> **Text**
=-=-=
Moving on...Sydney's body temp. is always very hot. I cannot put anything on her but a diaper during the day and even then she will get too hot and gets a little rash. All those cute little newborn outfits that I will never get to put on her!
Last night was a tough one again. Seems to be the pattern around here...a couple good nights and then a couple rough ones! She was up several times throughout the night. I finally had to wake Greg up around 2am so he could hold her while I ran downstairs to get some warm Gripe Water (it's a pain in the butt to do this at night because the Gripe Water has to be kept in the fridge and then I have to warm it before giving it to her). Any ways, I had Greg hold her while I served it to her. This is a long process because if you give her too much at once she chokes! And of course, she choked. I was so delirious from lack of sleep and panic due to the choking that I called Sydney "Zoey" (our dogs name)!! I know Greg will never let me forget that one as Sydney gets older!
Well, today is Greg's day off of work which means I have a little time to get things done! Have a good weekend.
Wednesday, October 3, 2007
Proud Mommy
Earlier today she had an explosive poop (Paul, I know you love the poop talk)! When she started her poop I left her be for a moment so she could finish. When I came back to her I about died...all she had on was a diaper and she pooped so much that it somehow splashed up onto her chest and shoulder, just missing her face. Thank gosh Jordan was home. I called up to him to quickly bring me some wipes so the poop didn't get anywhere else. When I asked him to wipe the splashes off her chest and arm while I held her down, I thought he was going to have a panic attack!! He was very helpful!
=-=-=
> **Supplied data**
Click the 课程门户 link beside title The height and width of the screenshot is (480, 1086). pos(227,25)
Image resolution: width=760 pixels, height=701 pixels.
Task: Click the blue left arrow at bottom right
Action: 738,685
=-=-=
> **Instructions**
a: In the blog post about baby Sydney, what name did the writer call Sydney by mistake during the night?
b: Write the next part of the blog post about baby Sydney, starting after its final sentence.

> **Answers for this exercise**
a: "Zoey," which is the dog's name.

b:
Monday, October 1, 2007
Updates
Sydney is in her swing right now. I am attempting to get her to take a nap. She was very kind to her Mommy this morning and we were able to take a nap together. It was much needed since she has been keeping us awake much of the nights the last few days. I am not sure what is going on with her, I think it's gas or stomach disturbances but it's hard to tell. She is ALWAYS really gassy during late night feedings and first thing in the mornings. The gas drops are not really an option because they constipate her which only adds to the problem...
interruption number one...she is already crying...post to be continued...
(Monday night) Okay, I am back. I just put Sydney down to bed for the night. I am attempting to put her to bed earlier tonight and gave her some Gripe Water to relax her tummy. We will see if that works!
(Wednesday)! Wow, Wed. already! We are going to go purchase a baby monitor today. I want to try a new routine with Sydney and try to get her to take her naps in her bed during the day. Currently, the only way she will take a long nap is if we hold her on our chests. Although extremely cute, this gets difficult because I can't do anything...like go to the bathroom!! Her bedroom is upstairs so I really need a monitor if I am going to have her sleep up there by herself. I have to admit, this decision is difficult because when she is asleep on my chest I feel so connected to her. Watching her sleep brings on such powerful emotions to me. All of the emotional turmoil we went through to have our lil' Sydney was all worth it.
She was sooo cute during her 4am feeding this morning. She was in a playful mood and kept looking up at me during her feeding and smiling really big, gums and all!! Of course I just had to interrupt her feeding and play with her...who could resist that cute face!
She is doing much better with tummy time and is getting much stronger. Her legs are VERY strong! She now understands what "SO BIG" means and if you say it to her during play time, she will lift her arms and smile. Greg and I wait eagerly for her first giggle. At this point she does this cute little giggle when she first falls asleep but she has yet to do it when she is awake!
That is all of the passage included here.